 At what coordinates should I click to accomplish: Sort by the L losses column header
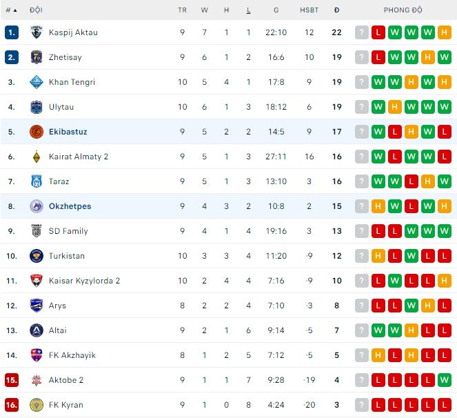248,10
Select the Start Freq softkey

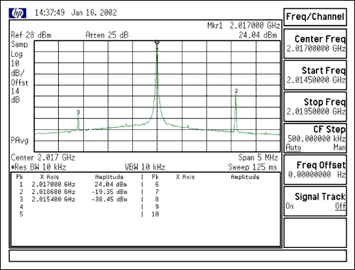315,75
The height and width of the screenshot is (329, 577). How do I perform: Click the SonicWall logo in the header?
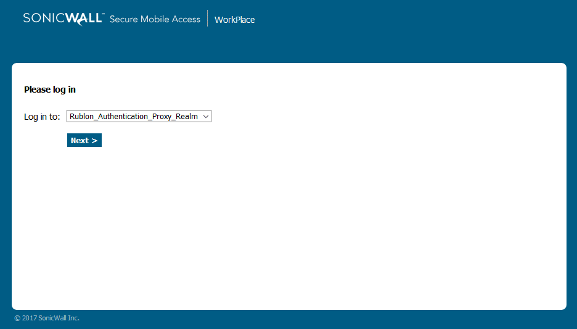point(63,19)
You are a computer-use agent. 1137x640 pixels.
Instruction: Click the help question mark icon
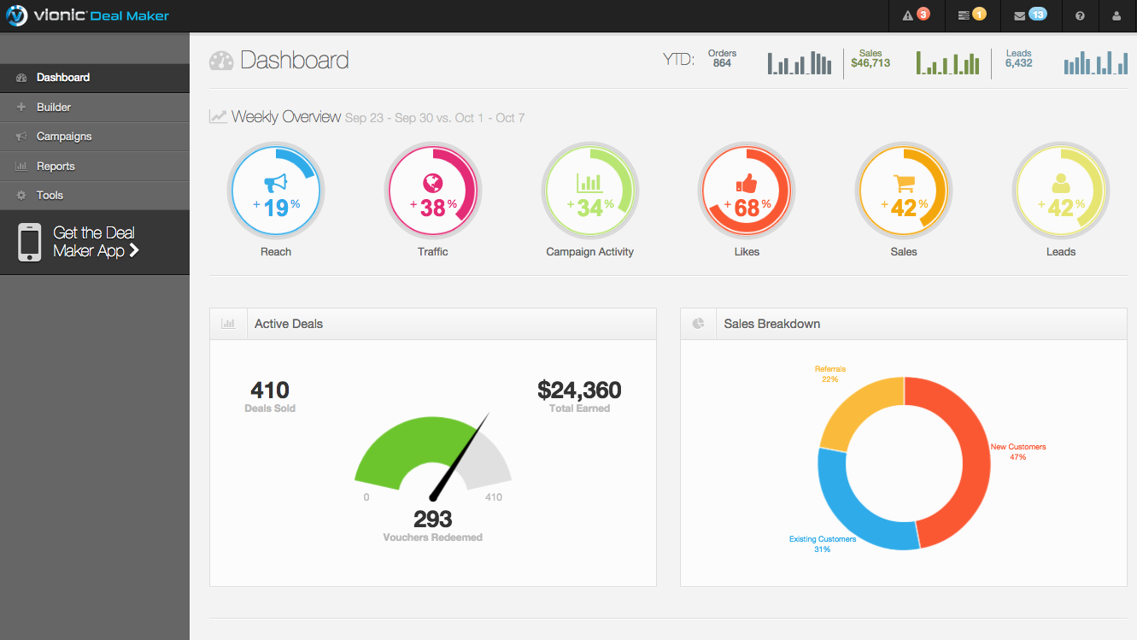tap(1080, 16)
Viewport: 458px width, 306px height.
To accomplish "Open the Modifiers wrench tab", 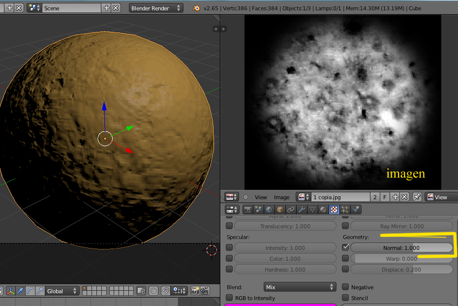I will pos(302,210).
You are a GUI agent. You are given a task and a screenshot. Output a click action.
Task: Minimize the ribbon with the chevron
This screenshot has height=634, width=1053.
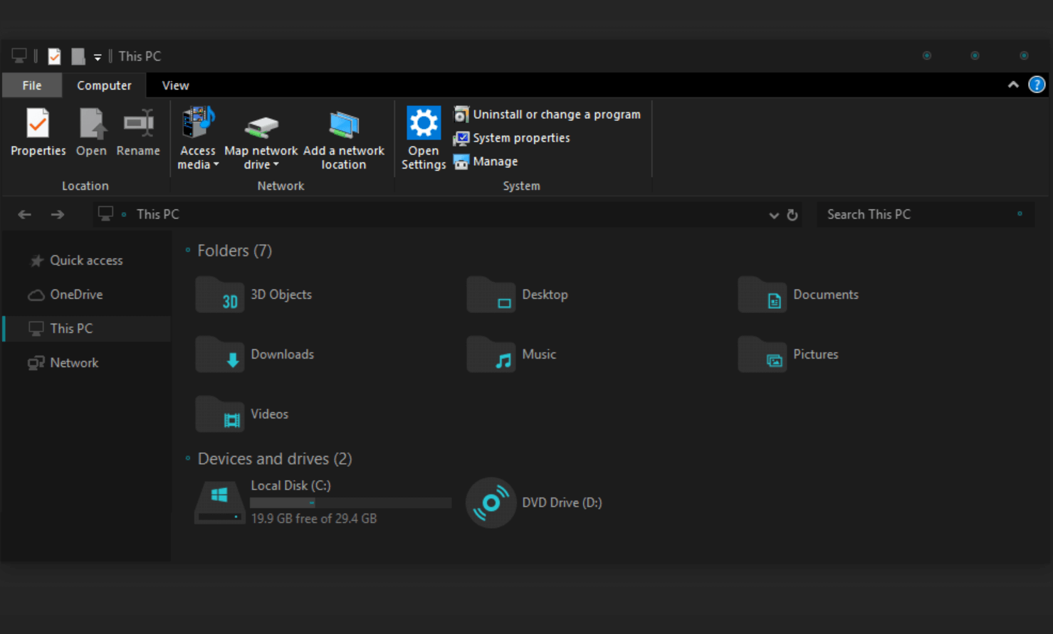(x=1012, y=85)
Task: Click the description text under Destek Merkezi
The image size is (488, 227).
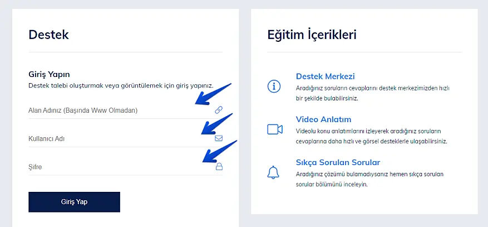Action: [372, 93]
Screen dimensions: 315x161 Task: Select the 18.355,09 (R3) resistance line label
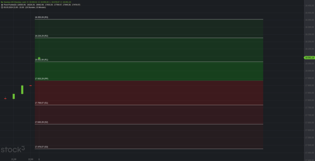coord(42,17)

********

Task to carry out — Above are some records. Reproduce the lines from the one with "Select the Start Freq softkey" down to the one with "Viewport: 458px width, 306px height.", keeping both, and leave every picture out.

Solution for this problem —
Select the Start Freq softkey

315,75
The height and width of the screenshot is (329, 577). How do I perform: Click the SonicWall logo in the header?
point(63,19)
You are a computer-use agent. 1137x640 pixels.
Instruction: Click the help question mark icon
tap(1080, 16)
Viewport: 458px width, 306px height.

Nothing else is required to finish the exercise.